• 19 August 2016Brainstorming upcoming performance update

    I'm looking into improving the database queries that are used when browsing the Study pages. The main query that pulls out the shared stories is actually pretty bad. I'm regularly seeing queries that take between 1 - 2 seconds! For comparison, the forum (which is based on MyBB) typically returns a full page (php and mysql queries) under 100 milliseconds!

    It looks like it's not so complicated after all. Although MyBB uses "Join Decomposition" for pulling posts within a thread, and I thought this would be a similar scenario for the stories, it turns out I don't even need to use this technique.

    I might be able to do this first performance update within a week or two. Read on if you are interested in the MySQL ins and outs!

    First, I converted the stories from a TEXT to a VARCHAR field. This is not strictly necessary because we want to remove the use of "temporary" tables, but it may still be a good thing in unforeseen queries. Stories are currently limited to 512 characters, so that's approx. 1500 bytes assuming the whole story uses UTF-8 characters, which is not very long.

    Secondly, I moved the sum of stories' stars and reports back into the main stories table. Those fields store the total of votes and reports, in order to simplify queries.

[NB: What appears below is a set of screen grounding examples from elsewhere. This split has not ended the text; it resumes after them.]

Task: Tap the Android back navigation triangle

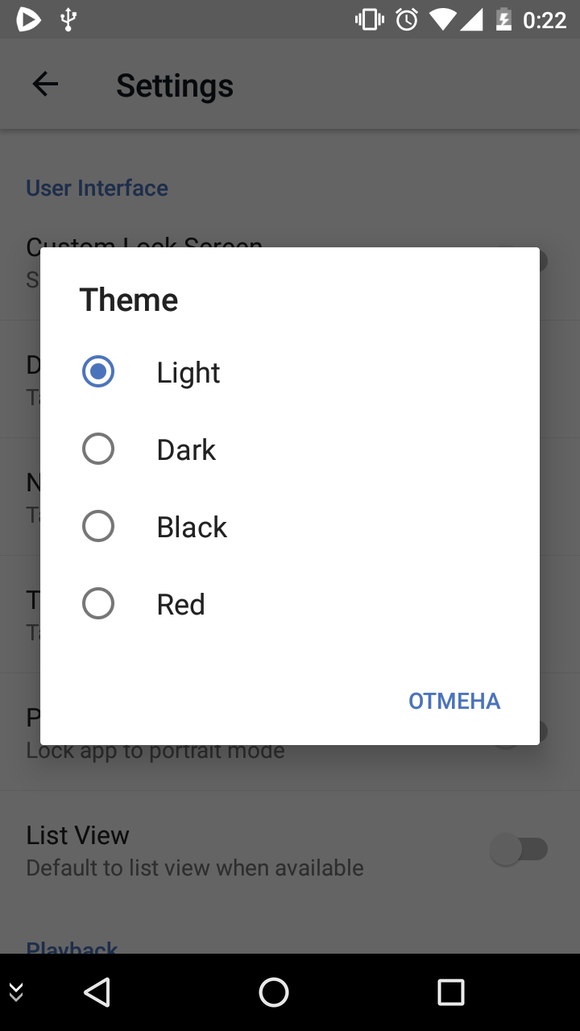Action: coord(97,992)
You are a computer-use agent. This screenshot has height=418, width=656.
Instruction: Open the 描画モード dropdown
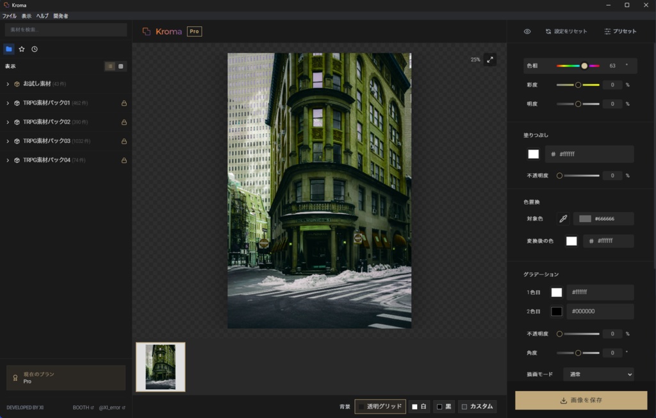[598, 374]
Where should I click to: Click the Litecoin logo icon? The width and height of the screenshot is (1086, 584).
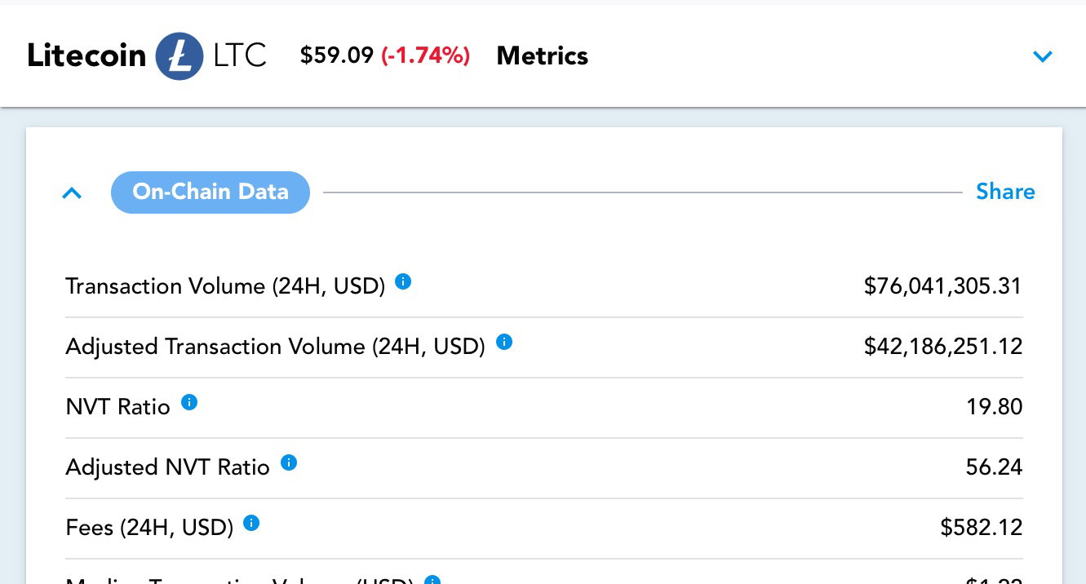pos(180,56)
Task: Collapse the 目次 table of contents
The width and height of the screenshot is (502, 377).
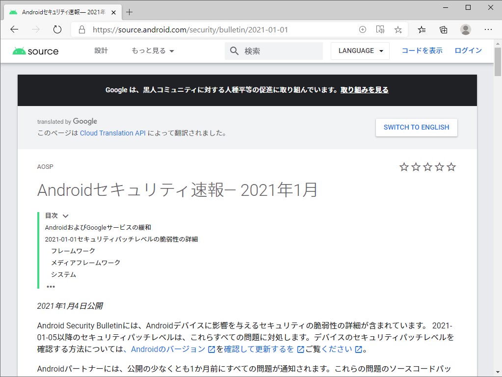Action: (65, 215)
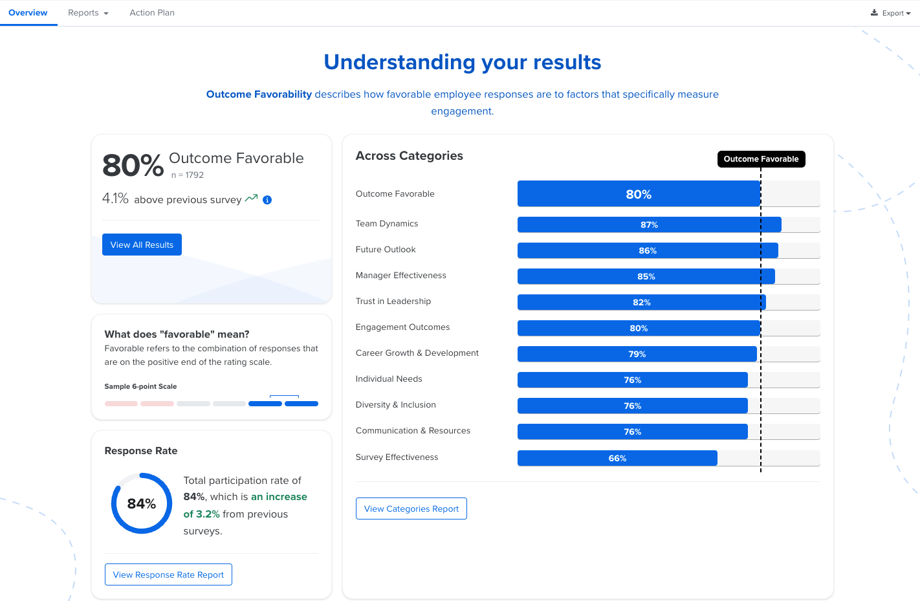Click the info icon beside previous survey
Screen dimensions: 920x601
coord(267,200)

We do store every individual vote in another table, which can be used to recalculate the vote / report sums if necessary.

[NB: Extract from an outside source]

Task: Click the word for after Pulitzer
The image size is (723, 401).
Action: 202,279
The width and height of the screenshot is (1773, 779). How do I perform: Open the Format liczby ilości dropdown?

    This is called "de normalization". This could potentially be worse with MyISAM because whenever someones upvotes or edits a story, the whole table is locked (MyISAM does not handle individual row locks for writing). Previously we would lock a separate table holding those vote / report totals. But now we would lock the stories table itself.

    Hence, I am updating the table to InnoDB. InnoDB as far as I understand can lock individual rows when writing. This means concurrent votes, story edits, and new story insertions can all happen in parrallel without too much of an impact (hopefully).

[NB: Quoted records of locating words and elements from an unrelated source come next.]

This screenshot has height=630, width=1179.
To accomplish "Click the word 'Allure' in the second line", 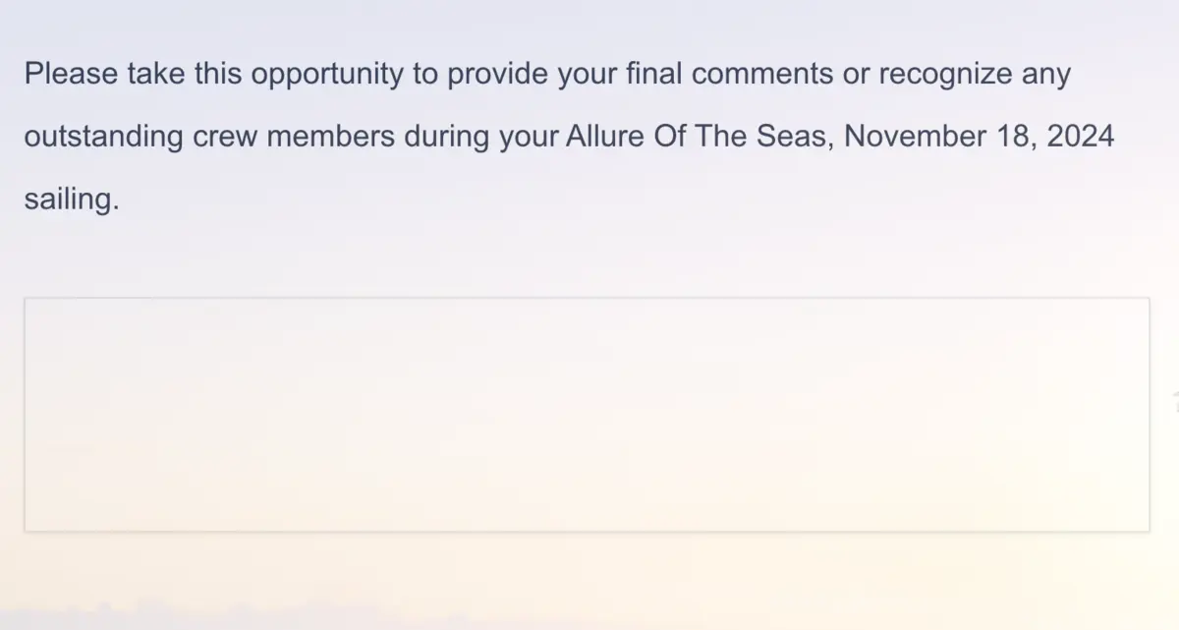I will [604, 137].
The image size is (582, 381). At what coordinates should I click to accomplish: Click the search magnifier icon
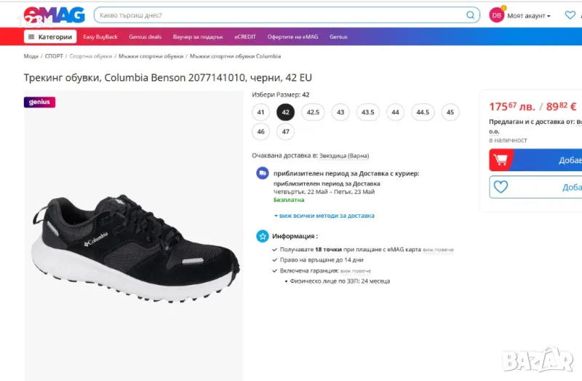tap(470, 15)
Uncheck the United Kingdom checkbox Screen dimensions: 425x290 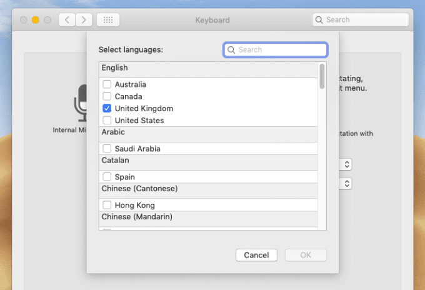[x=107, y=108]
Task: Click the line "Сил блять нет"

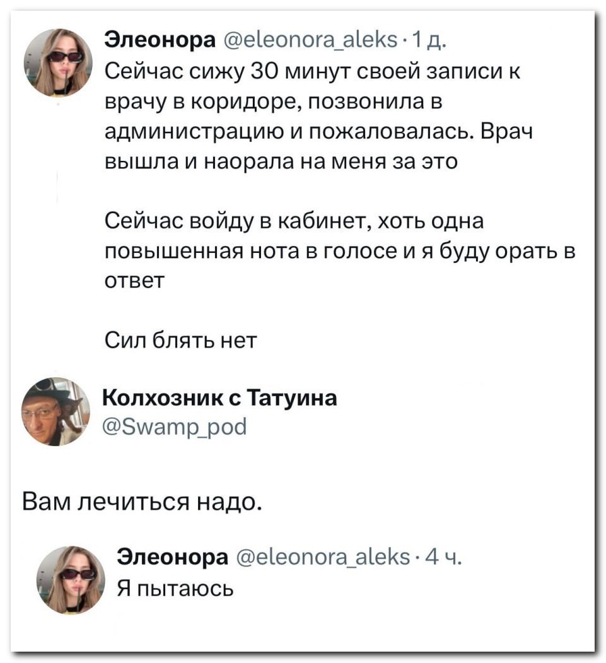Action: [x=180, y=341]
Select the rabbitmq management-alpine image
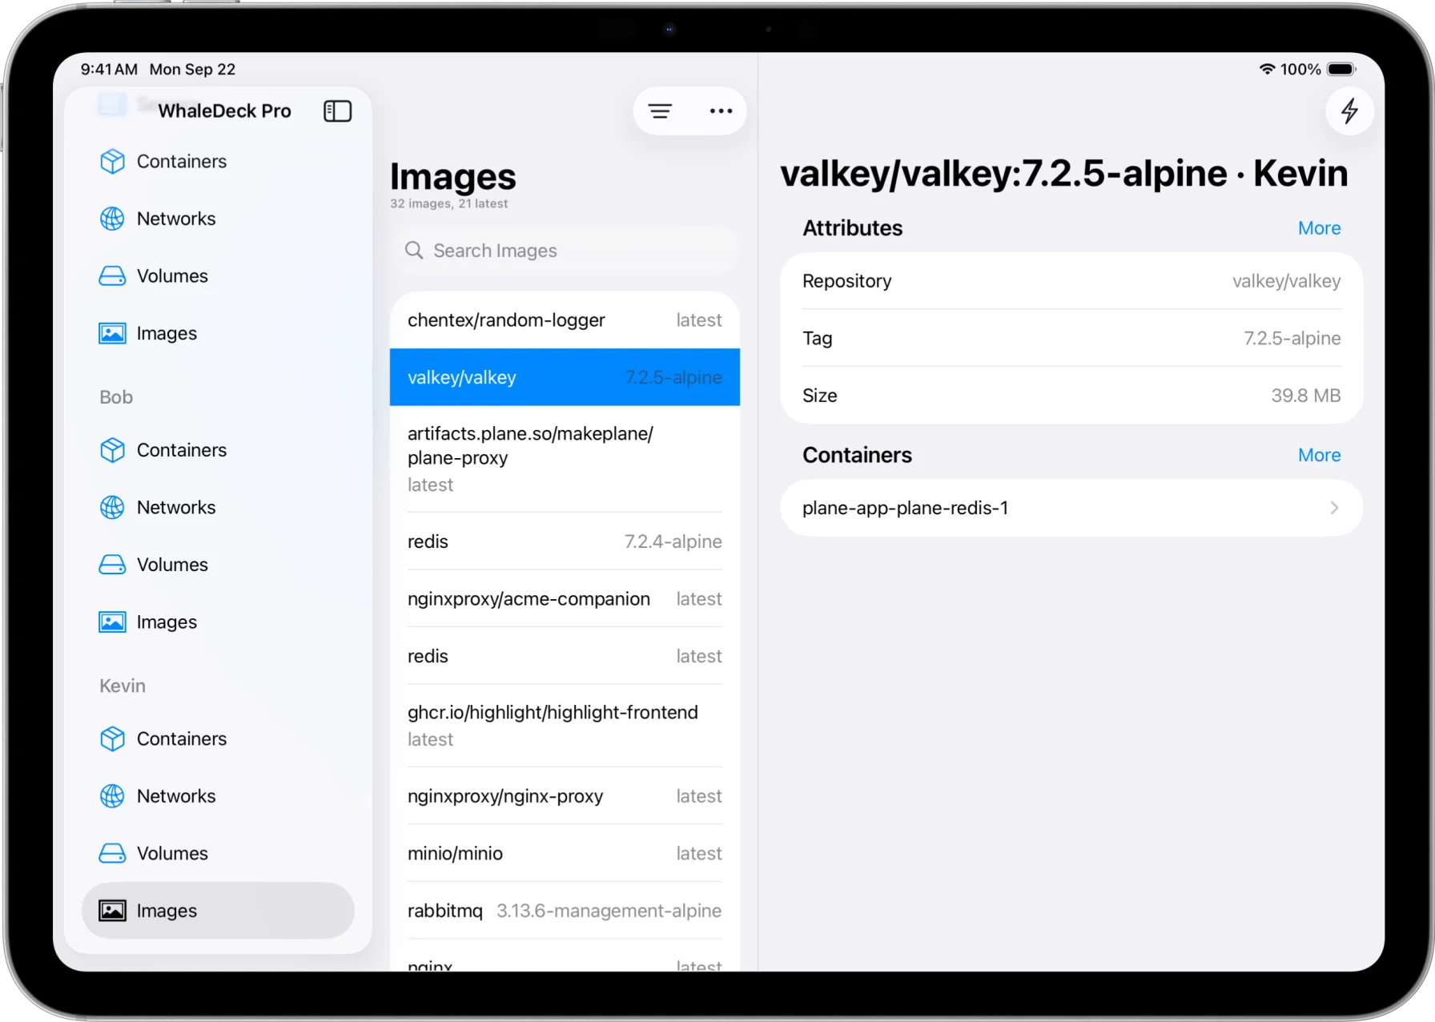 point(564,911)
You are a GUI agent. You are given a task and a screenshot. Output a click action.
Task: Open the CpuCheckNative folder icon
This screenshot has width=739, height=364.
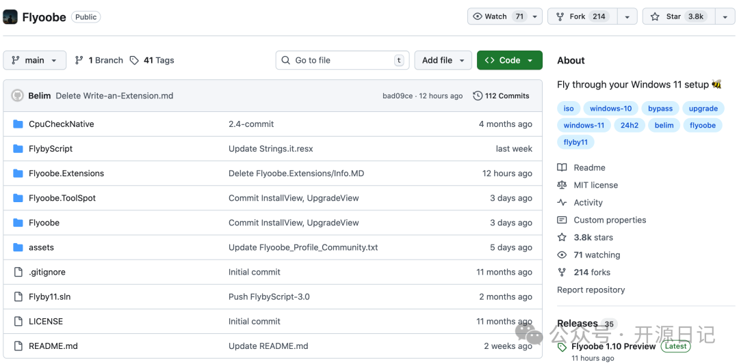(18, 124)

    After moving the total stars / reports into the stories table, we have solved the "Using temporary" problem. There is no longer a JOIN with the vote / reports summary table. Because we used a TEXT field as well, the temporary tables were on disk. So hopefully that is a significant improvement to the query performance. In memory temporary tables can be 10 to 100 times faster (source).

    Lastly, I added a new index which covers the main sort for the shared stories : stars descending, "last edit time" descending. The index can actually be used for sorting, so we also get rid of the "filesort" step in the MySQL query.

    Along with the schema change I need to refactor some code. The backend code that handles votes / reports need to update a different table now. Because of additional columns I also need to change the way the "lest edit" timestamp is handled in the stories table.

    Those "ON UPDATE" timestamps are incredibly annoying. I just noticed that I destroyed all the timestamps in the stories table on my local copy, after I did some simple ALTER TABLE queries. So now I have to restore a backup, and repeat the schema changes. So I am changing the code now to manually update the time stamp when the user actually edits a story. May as well do that since we don't actually want to change the "last edit" timestamp when we just want to update the count of votes or reports.

    There are also interesting query design decisions I didn't think about before. It turns out, for example, that public stories only amount to approx. 6 percent of all the stored stories! Yes, only 6 percent of 6+ millions of rows in the stories table are public. Therefore, the "public" column in a story query is highly selective. If we add "WHERE public = 1" we have already excluded ~94 % of the rows in that table. So this also informs how to better design the indexes.

    All in all, not very complicated. I'm looking forward to browse the Study pages and have much faster response times.